Fall 2011’s Alert Diver Magazine features a piece entitled ‘Psychiatric Fitness to Dive’, authored by Adam Roth MD. I was pleasantly surprised to find the article, as the issue of mental health is a critical one with regard to not only overall ‘fitness to dive’, but also day to day decision making by the individual taking on a diving activity.
The article goes on to list several psychiatric disorders including depression, bipolar disorder, anxiety, post-traumatic stress disorder, and schizophrenia – all as biological psychiatric disorders needing consideration when diving. The article goes on to suggest that as high as 50% of Americans have had episodes of these illnesses in varying degrees of severity.
Now, of course, complicating the activity of diving is that our fundamental needs for survival are challenged – breathing. We have to maintain the wherewithal to manage an artificially supplied breathing medium, and this is regardless of any factors contributing to elevated levels of stress. Many of these stressors are inherent to the activity – gas supply, narcosis, depth and time limits, location of the boat and one’s dive partner, and so one. It goes without saying that having a clear head before diving is a necessary thing.

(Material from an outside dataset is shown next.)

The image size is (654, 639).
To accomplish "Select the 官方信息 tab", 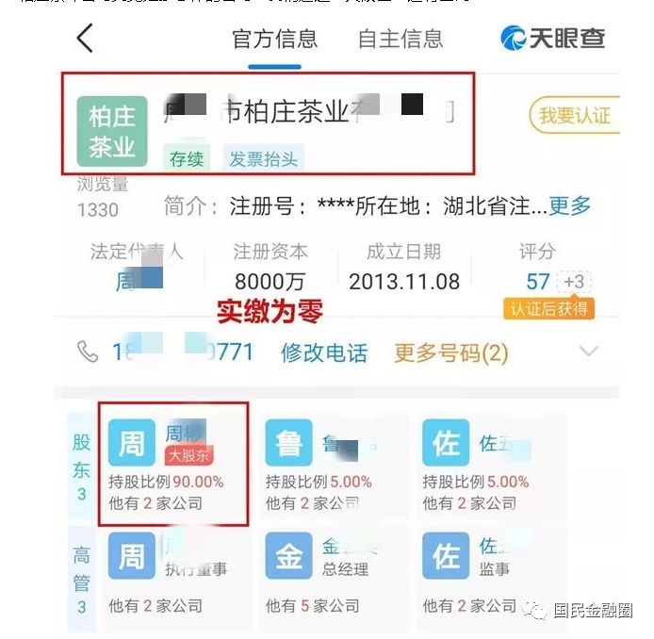I will tap(275, 39).
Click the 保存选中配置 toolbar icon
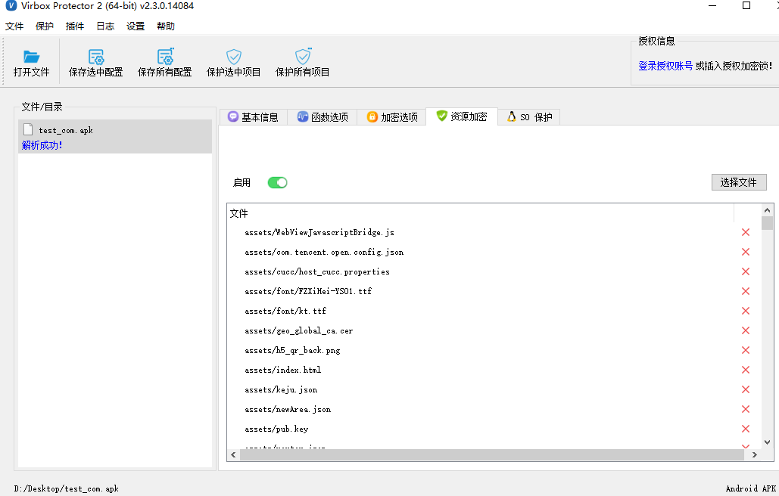 [x=95, y=60]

So, assessing fitness to dive when considering psychiatric illness remains a complicated task. Do any of the above factors trigger anxiety or depression? to what extent? are medications needed? could these medications trigger physiological problems or other responses due to effects of pressure? The answers are that we just don’t know everything we need to know about mental health and diving.
My opinion is that the examining physician needs to determine if the individual can exercise sound judgment in exposing him/herself to this uniquely stressful environment and make the decision to terminate the dive before the viscious cycle of stress-anxiety-panic sets in. Conditions requiring some medications may be contraindications to this, as are severe panic disorders.
Complicating this mental fitness to dive is for us diving professionals. In recreational and scientific diving, making the dive is the choice of the diver, and this decision cannot be refuted. Commercial divers are often in difficult situations where not making the dive costs the employer or project significant setbacks – both productively and financially. Of course, this attitude subjects all to greater risk, as dives are often made where the diver questions his/her willingness, interest, or abilities to make this dive, but ‘its part of the job’.
I’ve had my share of mornings where I just don’t want to go to work. Unlike many however, where the option may be to zone out behind a desk in the relative comfort of terrestrial space, my only option is to still perform in an extreme environment where I am both physically and psychologically challenged. I’ve been in the situation where the dives have to be made regardless of which side of the bed one wakes up on, and its never a good one. Not wanting to make a dive (for any reason) causes psychological stress. Entering the water with this underlying stress complicates the entire process, and if not properly managed, can have considerable impacts on the ability to achieve the task at hand. To address this, I’ve developed (or rather extracted from deep within) coping mechanisms that are triggered when I first hit the water. These are changes in breathing patterns, creating visual focal points (particularly in blackwater), identifying physical references from the work area to the surface (generally false securities), and so on. These are all subconscious things I do that I’ve identified doing time and time again to get through the day. Adaptation is a wonderful thing.
I truly believe that it comes down to understanding personal limitations. To do this, you need a significantly heightened sense of self awareness and understanding how you cope when challenged with stress. Seeing this in advance is no easy task, and quite likely not possible for those who may have more severe psychiatric disorders. For that reason alone, psychiatric fitness to dive is in need of becoming an assessment point during medical evaluations.